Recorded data
****

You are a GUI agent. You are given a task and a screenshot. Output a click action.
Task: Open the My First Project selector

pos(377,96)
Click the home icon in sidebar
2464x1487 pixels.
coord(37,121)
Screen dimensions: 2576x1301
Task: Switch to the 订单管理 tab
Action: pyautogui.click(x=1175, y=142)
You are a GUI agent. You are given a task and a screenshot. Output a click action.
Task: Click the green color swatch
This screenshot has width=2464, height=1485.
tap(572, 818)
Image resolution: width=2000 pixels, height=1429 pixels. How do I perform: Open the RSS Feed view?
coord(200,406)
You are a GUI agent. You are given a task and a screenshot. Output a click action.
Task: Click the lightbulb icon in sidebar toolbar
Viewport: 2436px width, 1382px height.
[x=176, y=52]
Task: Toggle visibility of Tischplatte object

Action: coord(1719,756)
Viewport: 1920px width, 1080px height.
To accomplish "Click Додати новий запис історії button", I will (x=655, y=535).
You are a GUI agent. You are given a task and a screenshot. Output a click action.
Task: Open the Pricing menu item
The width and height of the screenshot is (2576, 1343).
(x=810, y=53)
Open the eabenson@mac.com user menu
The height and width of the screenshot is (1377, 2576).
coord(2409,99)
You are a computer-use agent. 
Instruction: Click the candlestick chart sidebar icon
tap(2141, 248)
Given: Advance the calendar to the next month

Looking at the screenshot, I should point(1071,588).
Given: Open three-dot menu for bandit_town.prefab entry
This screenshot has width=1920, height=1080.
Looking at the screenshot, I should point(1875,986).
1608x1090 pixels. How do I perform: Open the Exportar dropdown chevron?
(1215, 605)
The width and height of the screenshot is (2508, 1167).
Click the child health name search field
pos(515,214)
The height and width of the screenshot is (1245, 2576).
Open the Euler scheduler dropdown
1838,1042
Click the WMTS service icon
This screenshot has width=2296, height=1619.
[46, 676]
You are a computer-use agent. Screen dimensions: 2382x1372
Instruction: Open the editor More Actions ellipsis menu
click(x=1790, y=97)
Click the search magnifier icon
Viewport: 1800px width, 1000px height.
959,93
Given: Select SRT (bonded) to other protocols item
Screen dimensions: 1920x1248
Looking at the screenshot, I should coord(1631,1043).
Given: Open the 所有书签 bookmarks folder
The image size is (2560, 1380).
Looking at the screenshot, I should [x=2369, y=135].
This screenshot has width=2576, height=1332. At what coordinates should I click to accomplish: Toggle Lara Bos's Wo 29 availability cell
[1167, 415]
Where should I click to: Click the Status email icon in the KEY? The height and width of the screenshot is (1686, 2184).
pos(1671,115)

****

### PROBLEM TO SOLVE:
From the records above, retype only the lines starting at the line that contains "Instruction: Click the" and ending at the line that contains "Click the WMTS service icon", both included.

### SOLUTION FOR THIS EXERCISE:
Instruction: Click the candlestick chart sidebar icon
tap(2141, 248)
Given: Advance the calendar to the next month

Looking at the screenshot, I should point(1071,588).
Given: Open three-dot menu for bandit_town.prefab entry
This screenshot has width=1920, height=1080.
Looking at the screenshot, I should point(1875,986).
1608x1090 pixels. How do I perform: Open the Exportar dropdown chevron?
(1215, 605)
The width and height of the screenshot is (2508, 1167).
Click the child health name search field
pos(515,214)
The height and width of the screenshot is (1245, 2576).
Open the Euler scheduler dropdown
1838,1042
Click the WMTS service icon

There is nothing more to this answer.